The Definitive Guide to Manic Moms

Man'ic: adj. characterized by frenzy, uncontrolled by reason

Symptom: Driving as a Competitive Sport

In manic mom culture driving is a badge of honor.  Manic mothers experience the equivalent of a round trip, cross-country drive every seven days. (This does not include weekend travel sports driving, which can involve spouses/ex-spouses. )  Typically, daily driving starts in earnest at roughly 8:15 am and ends at or about 7:45 pm.  A minimum of three hours and three stops is a basic requirement. Without excessive driving dedicated to her children’s enrichment, a woman cannot qualify as truly, deeply manic.

Driving as A Competitive Sport includes several Types of Drivers:

The Good Mother:  This early stage is made up of mothers who drive everywhere all afternoon and weekend, because to leave their children for any time at all, especially if it involves endangering their lives by putting them in other peoples’ cars, is unacceptable.   Letting other people drive them is also clearly a form of neglect.  After all, what are the sacrifices for, if not to be with your children every possible minute?   In this stage, mothers try  to make the most of drive time.  Expressions like “quality time with the kids,”  “great book on tape,” and “learning a foreign language” are dead give aways that a woman is in The Good Mother Driving stage.  Also popular are “mobile office,”  and “thinking time.”   See “Everything is Great.” In Stage One women don’t actually realize they’re in a competition.

The Pissed Off, Resentful Mother: It can take a while to transition from Stage One to Stage Two, but it is almost inevitable.  These are mothers who want to support their children’s interest, want to carpool, but can’t get organized and don’t want to impose on others. So, they drive, but resent it.  Bitter grumblings include phrases such as “Can you believe this? I’ve been in this car for 6 hours!” or “Dinner? You must be joking! You’re joking, right?”  and “Oh my f**king God!”  Manic mothers in Stage Two begin to sense the competitive nature of the sport when they realize not all mothers feel the way they do.

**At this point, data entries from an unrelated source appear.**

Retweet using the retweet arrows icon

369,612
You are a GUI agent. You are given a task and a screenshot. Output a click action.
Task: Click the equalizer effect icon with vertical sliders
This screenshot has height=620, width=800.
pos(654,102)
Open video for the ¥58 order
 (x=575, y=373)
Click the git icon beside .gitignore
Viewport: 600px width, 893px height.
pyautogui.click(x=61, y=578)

The Deer-In-Headlight Mother: These mothers are completely panic stricken. They binge e-mail to arrange carpools and are so overwhelmed by dates, times and logistics that they can’t keep anything straight, thereby exponentially increases the volume of driving-related communications. These women are inexperienced and possibly in the throes of a nervous breakdown.  This stage is a necessary prerequisite to Stage 5. 

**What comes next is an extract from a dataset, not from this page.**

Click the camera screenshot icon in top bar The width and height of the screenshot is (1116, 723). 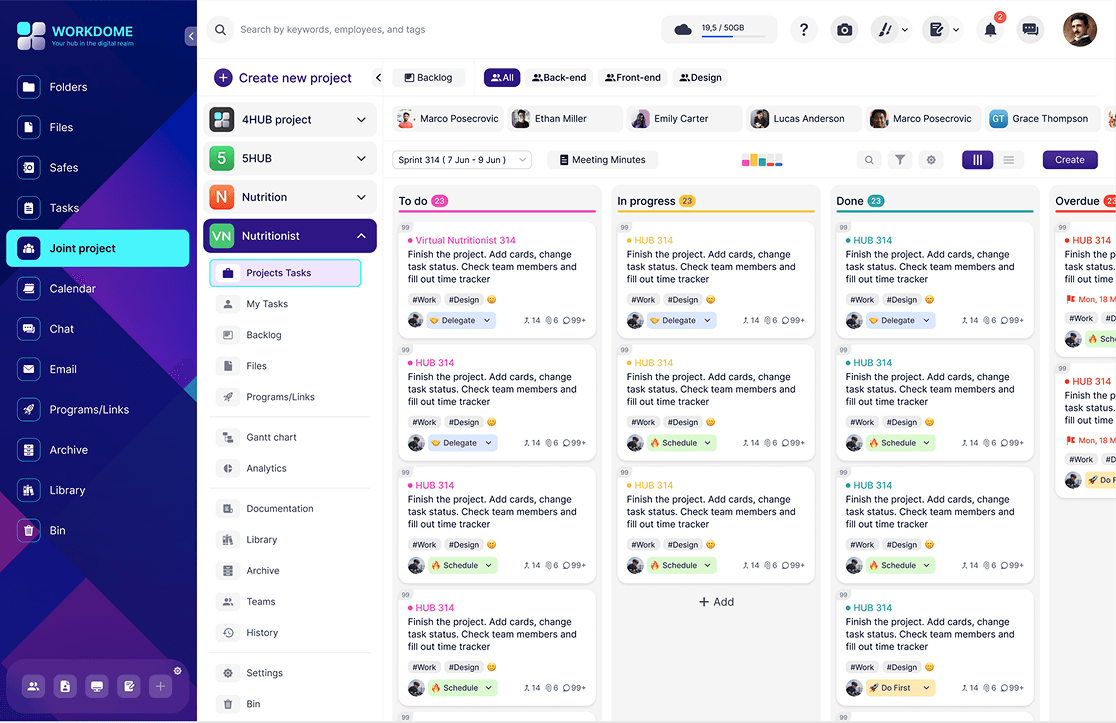click(845, 30)
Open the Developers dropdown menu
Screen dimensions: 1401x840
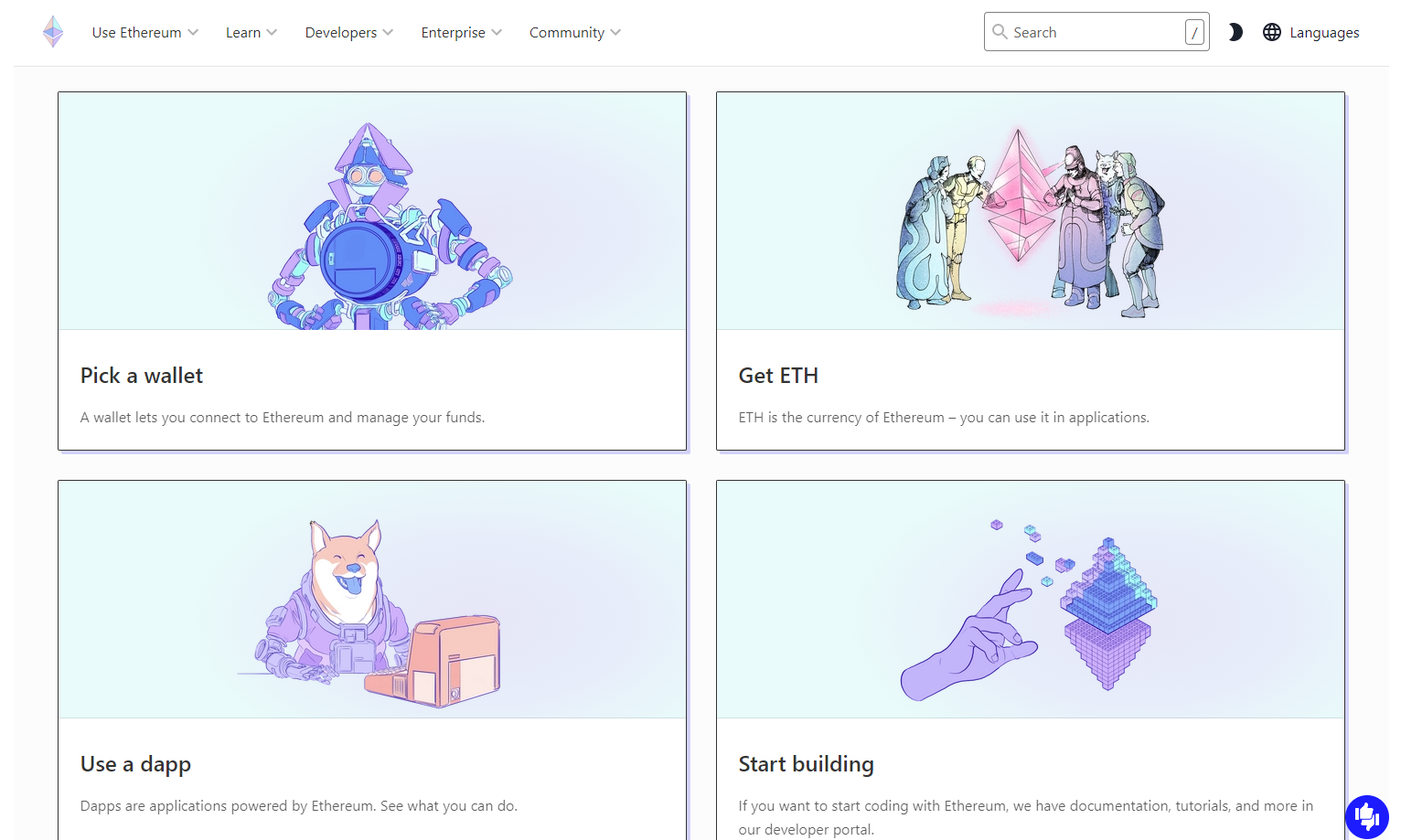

The Fringe Mother: These women technically are not manic.  They are happy to participate in carpools, but let the panic-stricken-binge-email moms organize.

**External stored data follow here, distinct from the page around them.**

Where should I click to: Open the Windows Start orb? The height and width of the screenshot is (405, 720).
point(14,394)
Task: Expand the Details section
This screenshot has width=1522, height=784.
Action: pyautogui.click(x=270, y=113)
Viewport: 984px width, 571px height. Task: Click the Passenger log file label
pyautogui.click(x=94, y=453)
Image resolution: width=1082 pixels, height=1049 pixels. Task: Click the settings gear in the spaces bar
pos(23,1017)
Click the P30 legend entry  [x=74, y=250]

And, finally, The Guru Driving Goddess: Mothers who arrange carpools, but don’t actually drive. In order to reach this stage of manic mother nirvana, you have to have been every type of mother listed above.  Pay Attention To These Women, they have a GIFT or, a special skill depending on your perspective:  they manage to get other manic mothers to drive for them. They kinow its a sport and they win!